__Document excerpt__.
● ● ● ● ●
• Skip to content

Jim Blasingame

Business futurist, award-winning author, speaker and columnist

header image
  • Home
  • Books
    • The Third Ingredient
    • Age of the Customer
  • Speaking
  • About Jim
  • Press Room
    • Jim In the News
    • Press Materials
  • Blog
  • Contact
  • Home
  • Books
    • The Third Ingredient
    • Age of the Customer
  • Speaking
  • About Jim
  • Press Room
    • Jim In the News
    • Press Materials
  • Blog
  • Contact

Two Grueling Competitions: The Tour de France And The Tour de Main Street

July 19, 2023 by Jim Blasingame

As the sun rises on the first day of July, one of the most amazing athletic competitions in the world is set to begin. Since 1903, the Tour de France has been the pinnacle of professional bicycle races, and arguably the most grueling of all sporting competitions.

Contested over 23 days, this race has 21 stages, each averaging more than 100 miles. That’s right. Only two rest days. These superathletes from all over the world navigate diverse road conditions, rain, wind, heat, and legendary mountain ranges – five total, including no less than the Alps and Pyrenees – that God surely created for us to ski down, not pedal up.

As the sun rises on the marketplace, millions of small business owners are set to mount one of the most grueling competitions in the business world – merely by opening up. Against all odds, they start, run, and grow their operations in rude conditions few Corporate America CEOs ever face. But unlike the Tour de France, the Tour de Main Street lasts 365 days, not 23. And sometimes, no rest days.
● ● ● ● ●
__Input data__.
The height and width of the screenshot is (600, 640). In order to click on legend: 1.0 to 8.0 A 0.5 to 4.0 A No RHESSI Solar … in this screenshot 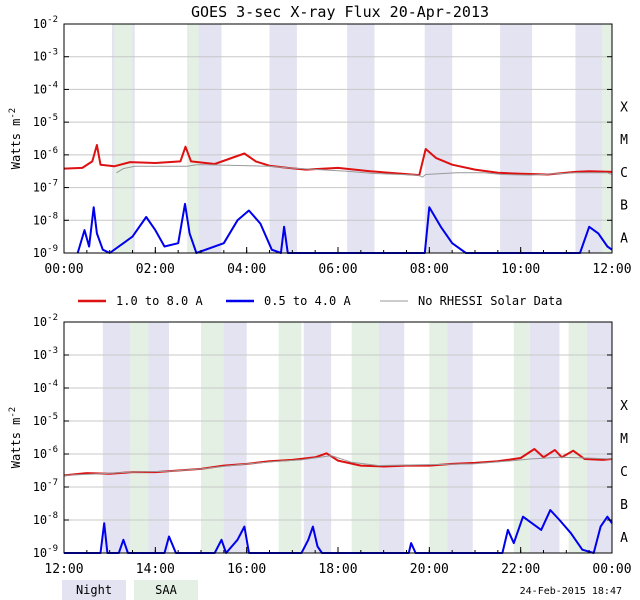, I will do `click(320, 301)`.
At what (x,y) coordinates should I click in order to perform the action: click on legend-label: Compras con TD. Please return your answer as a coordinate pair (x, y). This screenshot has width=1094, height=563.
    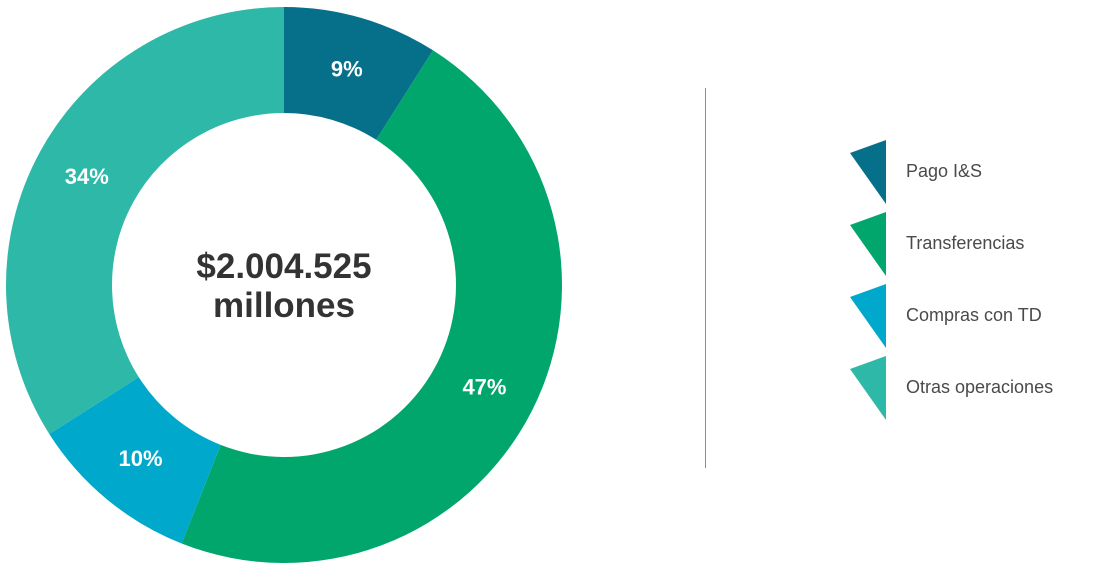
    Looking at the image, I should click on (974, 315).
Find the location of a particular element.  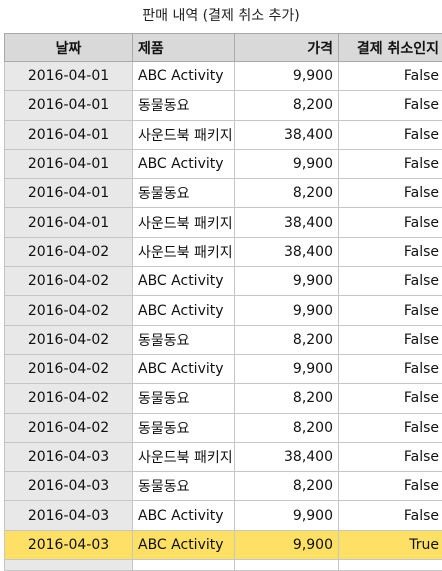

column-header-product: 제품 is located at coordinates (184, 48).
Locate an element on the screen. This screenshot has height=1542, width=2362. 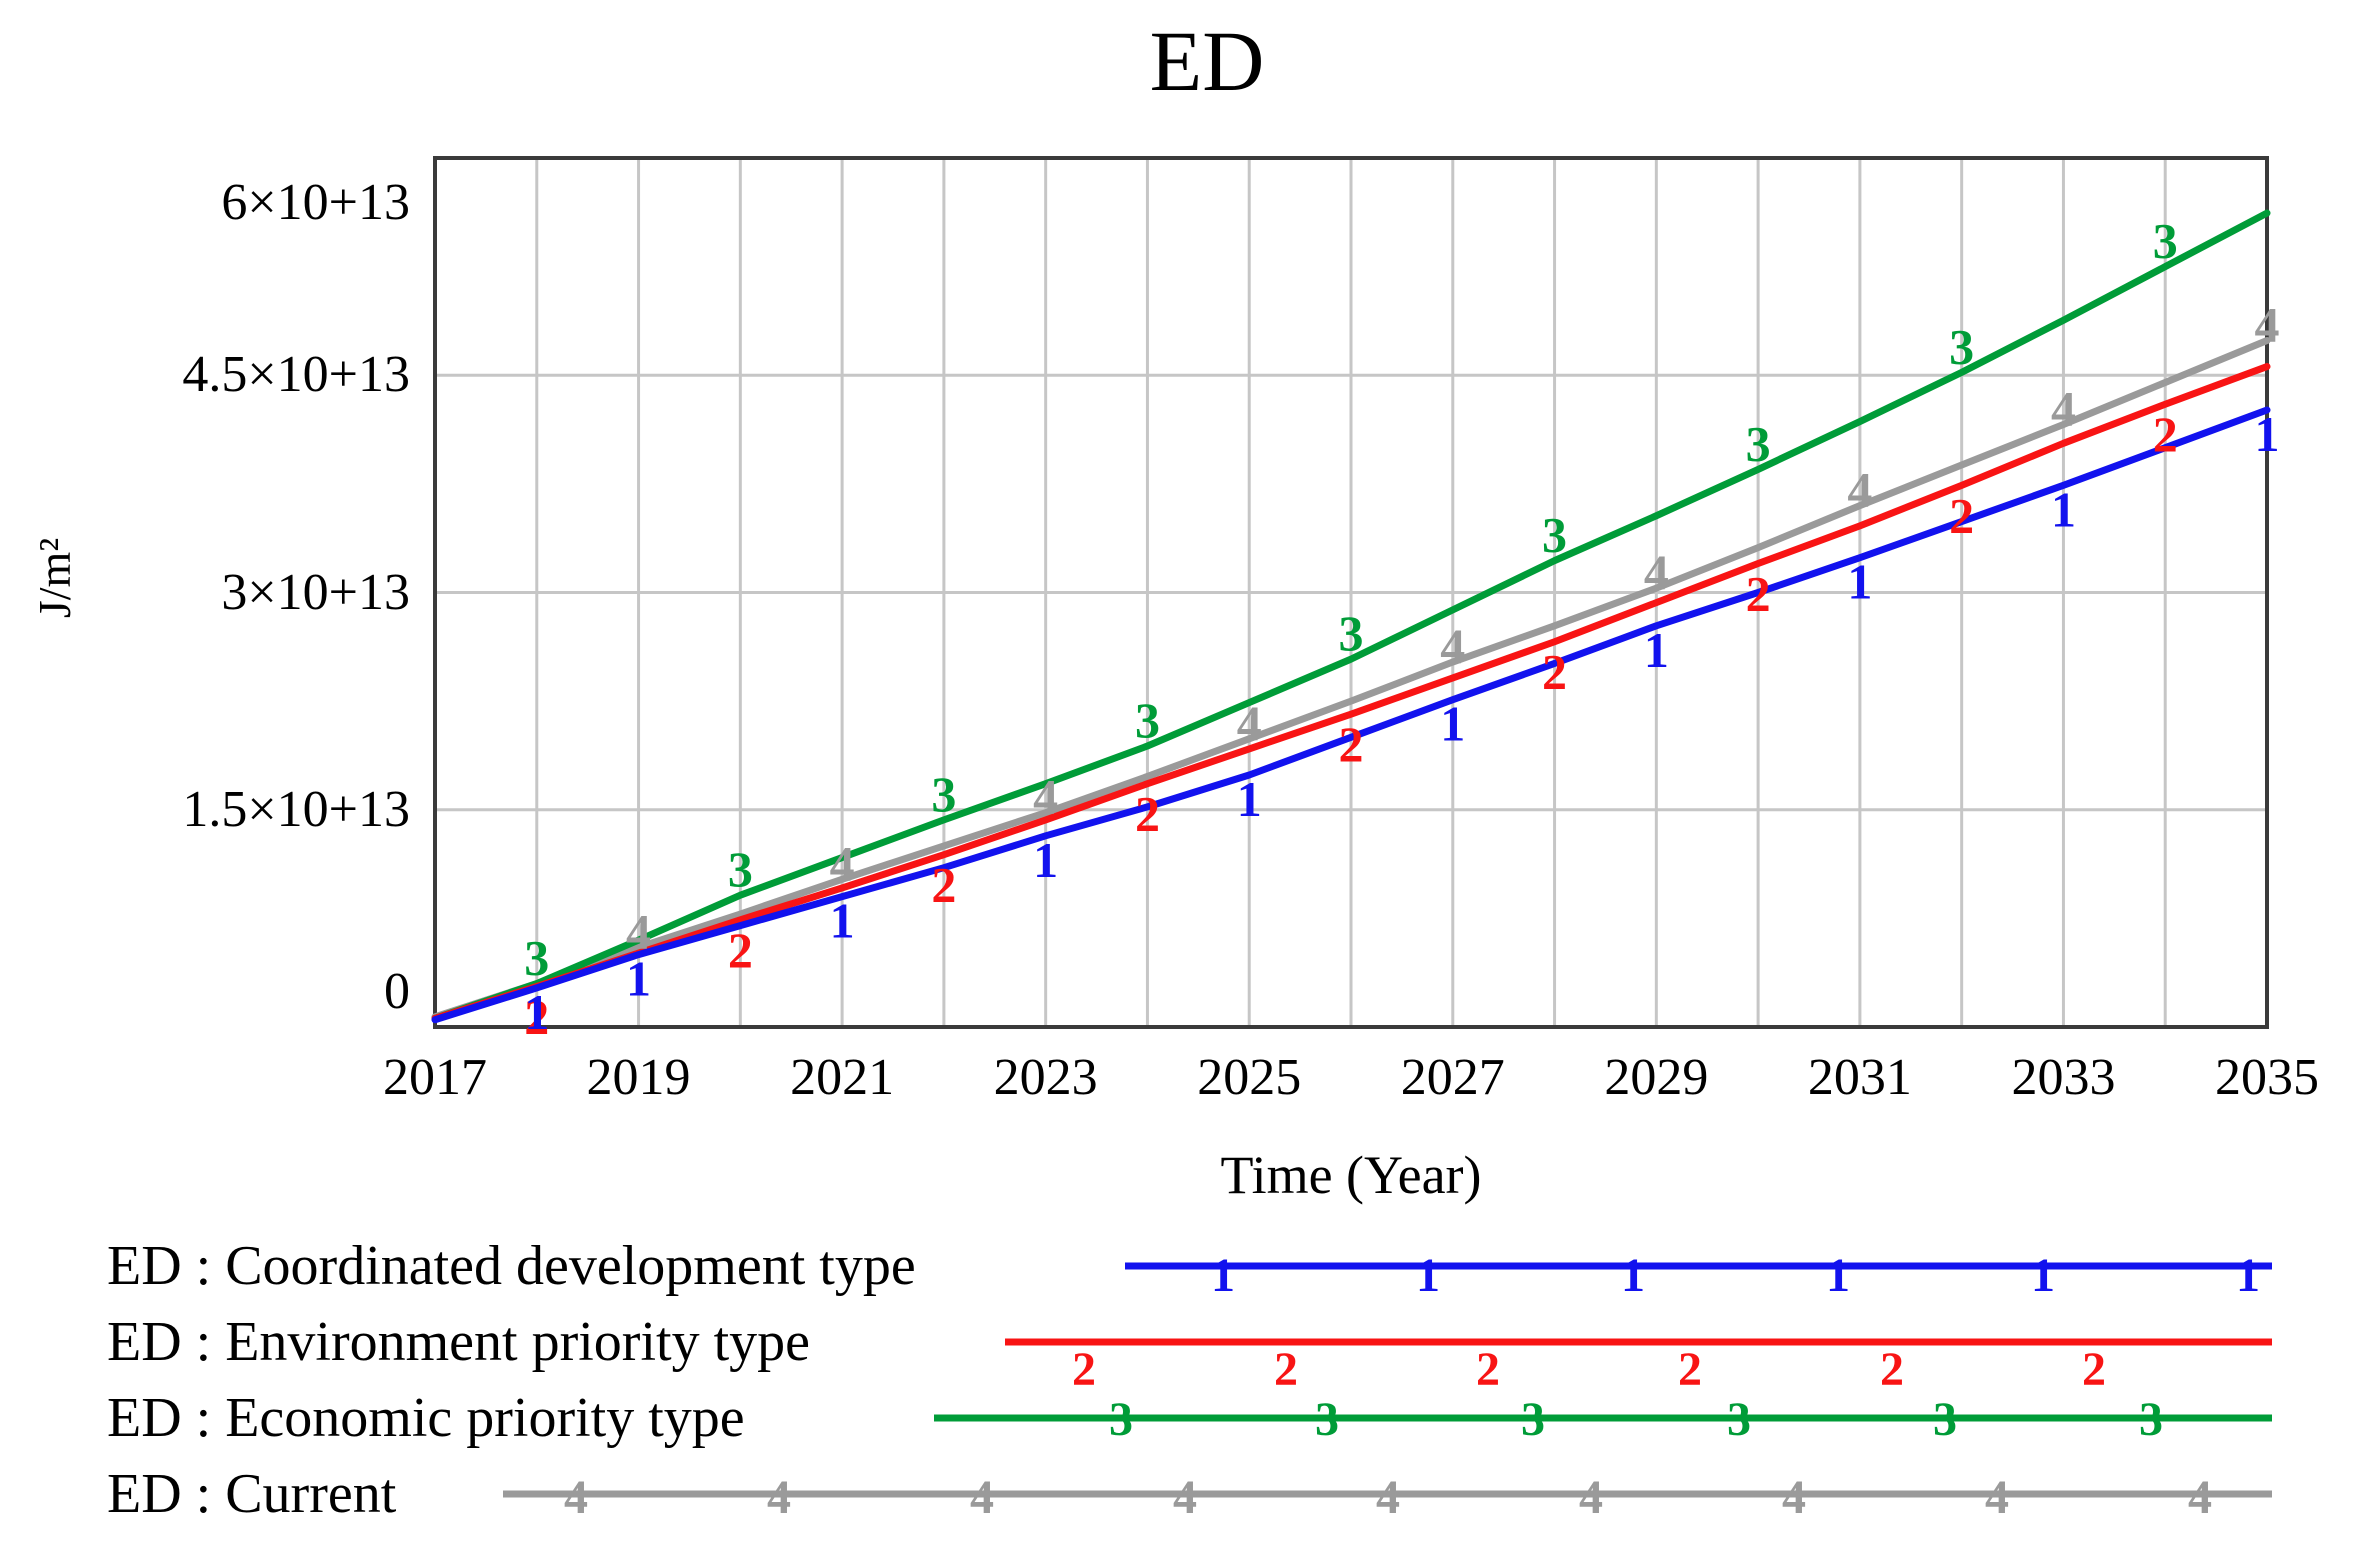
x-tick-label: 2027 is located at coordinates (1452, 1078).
● ● ● ● ●
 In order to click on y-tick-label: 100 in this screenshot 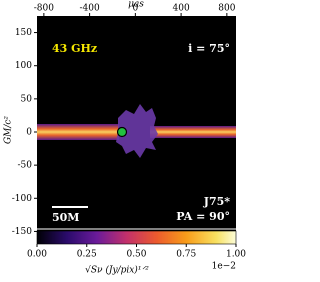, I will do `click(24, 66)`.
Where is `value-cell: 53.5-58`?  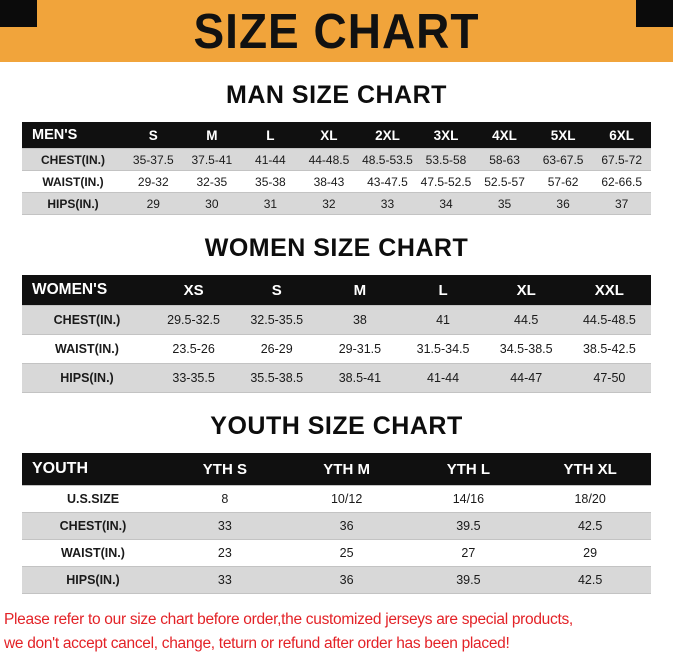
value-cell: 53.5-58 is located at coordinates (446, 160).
● ● ● ● ●
__Parts of the exercise__.
**A)** From the Tour de France blog post, copy the stretch from "As the sun rises on the first" through "all sporting competitions." word for word.
**B)** Summarize the Tour de France blog post in three sentences.
This data has no connection to the blog post about the Tour de France and small business.

__Responses for each task__.
**A)**
As the sun rises on the first day of July, one of the most amazing athletic competitions in the world is set to begin. Since 1903, the Tour de France has been the pinnacle of professional bicycle races, and arguably the most grueling of all sporting competitions.

**B)** The Tour de France, held since 1903, is a professional bicycle race run over 23 days with 21 stages averaging more than 100 miles each and only two rest days. Riders face rain, wind, heat, varied roads and five mountain ranges, including the Alps and Pyrenees. Small business owners take on a similarly grueling contest by opening up and running their operations in harsh conditions, but their Tour de Main Street lasts 365 days and sometimes has no rest days.